In the present research, lower part segment of the corm tissue was found to be more embryogenic responsive compared to the upper part segment and produced the highest globular embryos per each explant when cultured on MS medium containing 2 mg L-1 2,4-D and 1 mg L-1 BAP and was considered as the best treatment for induction of somatic embryogenesis.

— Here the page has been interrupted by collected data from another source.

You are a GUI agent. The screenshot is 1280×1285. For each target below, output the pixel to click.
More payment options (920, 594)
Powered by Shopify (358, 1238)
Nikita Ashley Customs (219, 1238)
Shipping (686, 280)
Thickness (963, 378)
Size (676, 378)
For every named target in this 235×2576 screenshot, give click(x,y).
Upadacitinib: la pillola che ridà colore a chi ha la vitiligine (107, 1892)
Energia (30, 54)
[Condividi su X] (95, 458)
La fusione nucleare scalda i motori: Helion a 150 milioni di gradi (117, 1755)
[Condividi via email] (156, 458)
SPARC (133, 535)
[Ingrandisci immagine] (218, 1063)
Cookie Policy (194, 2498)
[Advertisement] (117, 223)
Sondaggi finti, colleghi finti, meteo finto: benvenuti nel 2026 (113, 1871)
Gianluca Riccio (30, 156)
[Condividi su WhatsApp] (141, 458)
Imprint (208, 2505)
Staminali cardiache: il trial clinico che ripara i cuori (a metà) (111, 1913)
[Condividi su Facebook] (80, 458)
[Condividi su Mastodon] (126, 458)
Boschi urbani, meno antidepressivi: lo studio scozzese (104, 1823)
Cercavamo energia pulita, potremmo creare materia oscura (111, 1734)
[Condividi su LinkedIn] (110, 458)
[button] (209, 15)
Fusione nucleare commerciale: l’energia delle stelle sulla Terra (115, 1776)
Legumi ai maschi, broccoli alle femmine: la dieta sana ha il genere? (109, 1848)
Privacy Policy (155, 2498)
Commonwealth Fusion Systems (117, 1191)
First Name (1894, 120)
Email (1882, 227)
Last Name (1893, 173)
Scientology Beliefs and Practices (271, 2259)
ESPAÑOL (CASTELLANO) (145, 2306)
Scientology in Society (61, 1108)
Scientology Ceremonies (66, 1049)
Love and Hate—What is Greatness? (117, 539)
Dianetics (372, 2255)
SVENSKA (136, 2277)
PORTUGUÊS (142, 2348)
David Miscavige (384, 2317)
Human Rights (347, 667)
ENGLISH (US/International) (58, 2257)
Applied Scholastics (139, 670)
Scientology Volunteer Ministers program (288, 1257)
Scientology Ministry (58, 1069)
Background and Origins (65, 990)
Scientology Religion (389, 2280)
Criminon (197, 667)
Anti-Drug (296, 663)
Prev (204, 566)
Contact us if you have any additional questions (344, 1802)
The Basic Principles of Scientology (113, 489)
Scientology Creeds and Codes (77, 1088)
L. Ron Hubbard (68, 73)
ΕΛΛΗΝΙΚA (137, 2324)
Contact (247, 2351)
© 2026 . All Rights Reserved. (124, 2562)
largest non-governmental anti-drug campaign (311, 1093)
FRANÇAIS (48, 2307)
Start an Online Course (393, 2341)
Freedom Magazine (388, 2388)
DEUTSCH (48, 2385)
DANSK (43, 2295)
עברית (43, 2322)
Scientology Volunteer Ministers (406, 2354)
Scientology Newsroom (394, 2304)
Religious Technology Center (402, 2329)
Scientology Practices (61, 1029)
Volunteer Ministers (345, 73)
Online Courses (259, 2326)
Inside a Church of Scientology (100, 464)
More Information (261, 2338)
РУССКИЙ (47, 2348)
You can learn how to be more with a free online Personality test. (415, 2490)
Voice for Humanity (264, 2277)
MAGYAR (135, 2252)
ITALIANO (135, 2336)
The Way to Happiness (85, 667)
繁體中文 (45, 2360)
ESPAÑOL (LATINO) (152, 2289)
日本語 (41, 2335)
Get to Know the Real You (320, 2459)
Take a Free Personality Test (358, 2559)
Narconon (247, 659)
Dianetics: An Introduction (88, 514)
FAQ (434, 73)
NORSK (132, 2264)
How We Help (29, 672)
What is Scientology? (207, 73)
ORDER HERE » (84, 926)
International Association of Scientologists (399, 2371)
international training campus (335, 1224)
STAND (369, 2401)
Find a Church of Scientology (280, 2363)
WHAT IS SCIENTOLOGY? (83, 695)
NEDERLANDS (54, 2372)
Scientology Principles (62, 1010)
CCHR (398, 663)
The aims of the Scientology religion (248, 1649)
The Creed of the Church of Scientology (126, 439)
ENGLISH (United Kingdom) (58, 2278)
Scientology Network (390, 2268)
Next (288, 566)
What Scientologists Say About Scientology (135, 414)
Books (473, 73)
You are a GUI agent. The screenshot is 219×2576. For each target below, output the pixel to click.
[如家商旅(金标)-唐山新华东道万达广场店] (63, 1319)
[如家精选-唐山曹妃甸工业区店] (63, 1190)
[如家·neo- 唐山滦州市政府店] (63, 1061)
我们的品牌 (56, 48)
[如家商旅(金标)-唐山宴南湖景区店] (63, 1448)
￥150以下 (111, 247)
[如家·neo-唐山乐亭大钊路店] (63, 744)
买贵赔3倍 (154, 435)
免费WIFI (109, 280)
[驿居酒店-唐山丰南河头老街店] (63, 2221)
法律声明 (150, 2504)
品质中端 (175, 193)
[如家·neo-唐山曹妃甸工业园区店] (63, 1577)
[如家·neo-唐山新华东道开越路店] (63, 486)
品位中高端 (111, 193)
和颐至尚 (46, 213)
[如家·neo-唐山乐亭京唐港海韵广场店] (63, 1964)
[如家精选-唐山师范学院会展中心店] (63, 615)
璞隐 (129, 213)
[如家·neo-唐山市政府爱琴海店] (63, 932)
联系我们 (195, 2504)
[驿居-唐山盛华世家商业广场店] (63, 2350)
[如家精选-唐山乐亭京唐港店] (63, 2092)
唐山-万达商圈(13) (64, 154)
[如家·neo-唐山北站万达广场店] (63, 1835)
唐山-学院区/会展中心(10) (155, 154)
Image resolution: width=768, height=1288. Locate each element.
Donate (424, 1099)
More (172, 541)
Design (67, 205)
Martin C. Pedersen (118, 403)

| Fig. 1: | Induction of somatic embryos in saffron using combination
of 2,4-D and BAP: a. Globular embryos developed from the upper part explant
after 3 months of culture. b. Globular embryos developed from the lower
part explant after 3 months of culture, c. Globular embryos on the lower
part explant (closer view). d. An individual globular embryo. e and f. Somatic
embryos apparently developing to a bipolar stage |
| Fig. 2: | Effects of various concentrations of 2,4-D and BAP and the
upper or lower part segments of saffron corm tissue on percentage of embryogenic
response (a) and number of embryos formed on each explant (b), 3 months
after culture. Mean values with the same letters are not significantly different |
| Table 2: | Effects of various concentrations of 2,4-D combined with BAP and explant types on percentage of embryogenic response and number of somatic embryos induced on each explant after 3 months of culture |
| *, **Significant at 0.05 and 0.01 probability, respectively | |
ACKNOWLEDGMENTS
This work was a part of M.Sc. thesis on Plant Biology, Science Faculty, Alzahra University, funded by Agricultural Biotechnology Research Institute of Iran (project number 2-013-140000-03-8303-83007). The authors wish to thank and appreciate all of the collaborations.